Comment saurais-je rendre sensible la solitude, les plaisirs et la musique d’un long automne à Sainte-Odile ?

C’est avec amour et confiance qu’à chaque visite je me promène sur la forte montagne. Il n’en va pas de même ailleurs. Ailleurs, qu’un oiseau donne un coup de sifflet, qu’autour de moi les mouches accentuent leur bourdonnement, que les aiguilles des sapins miroitent au soleil, c’en est assez, ma vie fermente, je souffre d’une sorte d’exil : je regrette ma demeure, mes pairs et toutes mes activités. Sur la montagne du Montserrat, plus étrange sinon plus belle que l’Ottilienberg, je ne pus jamais m’oublier, me donner. « Je salue vos puissances, disais-je au mont sacré des Catalans, mais nulle pierre de vos gradins ne saurait servir au tombeau qu’il faut que je m’édifie. » Sainte-Odile, au contraire, me semble l’un de mes cadres naturels, et je foule, infatigable, les sentiers de ma sainte montagne en me chantant le psaume qui m’exalte : « Je suis une des feuilles éphémères, que, par milliards, sur les Vosges, chaque automne pourrit, et, dans cette brève minute, où l’arbre de vie me soutient contre l’effort des vents et des pluies, je me connais comme un effet de toutes les saisons qui moururent. »
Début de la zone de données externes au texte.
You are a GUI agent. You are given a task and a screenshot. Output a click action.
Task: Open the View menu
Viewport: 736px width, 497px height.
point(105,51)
Je m’enfonce dans ce paysage, je m’oblige à le comprendre, à le sentir : c’est pour mieux posséder mon âme. Ici je goûte mon plaisir et j’accomplirai mon devoir. C’est ici l’un de mes postes où nul ne peut me suppléer. A travers la grande forêt sombre, un chant vosgien se lève, mêlé d’Alsace et de Lorraine. Il renseigne la France sur les chances qu’elle a de durer.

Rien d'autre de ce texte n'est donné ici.